Incidence and prevention of post-immunisation bleeding complications in people with haemophilia at a treatment centre in India
Tenzin Zompa
Orcid-Profil, Sandra Mary Abraham
Orcid-Profil, Tenzin Tseten
Orcid-Profil, Tenzin Palkyi
Orcid-Profil, Alfiya Muhammed
Orcid-Profil, MV Archana
Orcid-Profil, Raghavendra Nayak
Orcid-Profil und Sulochana Badagabettu
Orcid-Profil 
Artikel-Kategorie: Clinical Research
Online veröffentlicht: 07. Juni 2025
Seitenbereich: 57 - 64
DOI: https://doi.org/10.2478/jhp-2025-0007
Schlüsselwörter
© 2025 Tenzin Zompa et al., published by Sciendo
This work is licensed under the Creative Commons Attribution-NonCommercial-NoDerivatives 4.0 International License.
Haemophilia is an inherited genetic disorder characterised by a deficiency in clotting factor VIII (FVIII) in haemophilia A or factor IX (FIX) in haemophilia B. This leads to prolonged bleeding, even from minor injuries or procedures such as immunisation [1]. The complications associated with intramuscular injection in people with haemophilia (PwH) can range from the development of intramuscular bleeding and minor bruising to muscle haematomas. The management of bleeding risks associated with routine vaccinations is a critical aspect of care for PwH [2,3]. Immunisations are essential in preventing infectious diseases but pose a challenge for PwH due to the risk of bleeding at the injection site [1]. Conventionally, intramuscular injections have been avoided in PwH due to concerns about the risk-benefit balance.

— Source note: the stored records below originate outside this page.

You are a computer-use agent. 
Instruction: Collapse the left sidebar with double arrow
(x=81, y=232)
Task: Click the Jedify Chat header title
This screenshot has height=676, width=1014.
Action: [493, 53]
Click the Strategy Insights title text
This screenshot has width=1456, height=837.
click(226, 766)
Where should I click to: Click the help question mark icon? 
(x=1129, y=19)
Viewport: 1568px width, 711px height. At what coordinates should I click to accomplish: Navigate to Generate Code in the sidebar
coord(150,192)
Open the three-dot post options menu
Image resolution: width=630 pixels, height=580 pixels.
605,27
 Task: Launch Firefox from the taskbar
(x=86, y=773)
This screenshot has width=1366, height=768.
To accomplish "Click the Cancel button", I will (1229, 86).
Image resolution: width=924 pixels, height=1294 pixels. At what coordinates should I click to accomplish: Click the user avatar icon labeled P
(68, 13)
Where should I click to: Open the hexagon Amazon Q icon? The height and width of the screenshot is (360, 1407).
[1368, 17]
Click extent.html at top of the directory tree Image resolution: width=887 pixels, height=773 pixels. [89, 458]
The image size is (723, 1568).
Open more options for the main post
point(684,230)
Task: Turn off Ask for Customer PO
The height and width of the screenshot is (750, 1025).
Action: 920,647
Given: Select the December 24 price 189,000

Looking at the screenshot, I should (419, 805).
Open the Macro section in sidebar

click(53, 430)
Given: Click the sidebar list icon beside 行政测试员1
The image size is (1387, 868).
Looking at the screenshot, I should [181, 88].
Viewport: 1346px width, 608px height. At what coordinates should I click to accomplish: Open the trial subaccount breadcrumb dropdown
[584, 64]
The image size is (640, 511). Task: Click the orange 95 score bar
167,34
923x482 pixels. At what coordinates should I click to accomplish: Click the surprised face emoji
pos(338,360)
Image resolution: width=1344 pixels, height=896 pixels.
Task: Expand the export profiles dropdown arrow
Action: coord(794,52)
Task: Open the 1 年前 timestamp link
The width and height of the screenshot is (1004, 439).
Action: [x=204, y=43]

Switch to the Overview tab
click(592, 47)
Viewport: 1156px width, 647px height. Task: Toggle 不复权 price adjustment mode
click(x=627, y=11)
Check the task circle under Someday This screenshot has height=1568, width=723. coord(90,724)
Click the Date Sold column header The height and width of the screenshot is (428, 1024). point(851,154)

Recent data from the European Paediatric Network for Haemophilia Management found no link between vaccination timing and inhibitor development in previously untreated patients with severe haemophilia, with 18.9% receiving intramuscular injections, 74.0% subcutaneous, and 6.9% via an unknown route [4]. Vaccines are well-tolerated in PwH, but special considerations need to be taken for immunisation given through the intramuscular route [5].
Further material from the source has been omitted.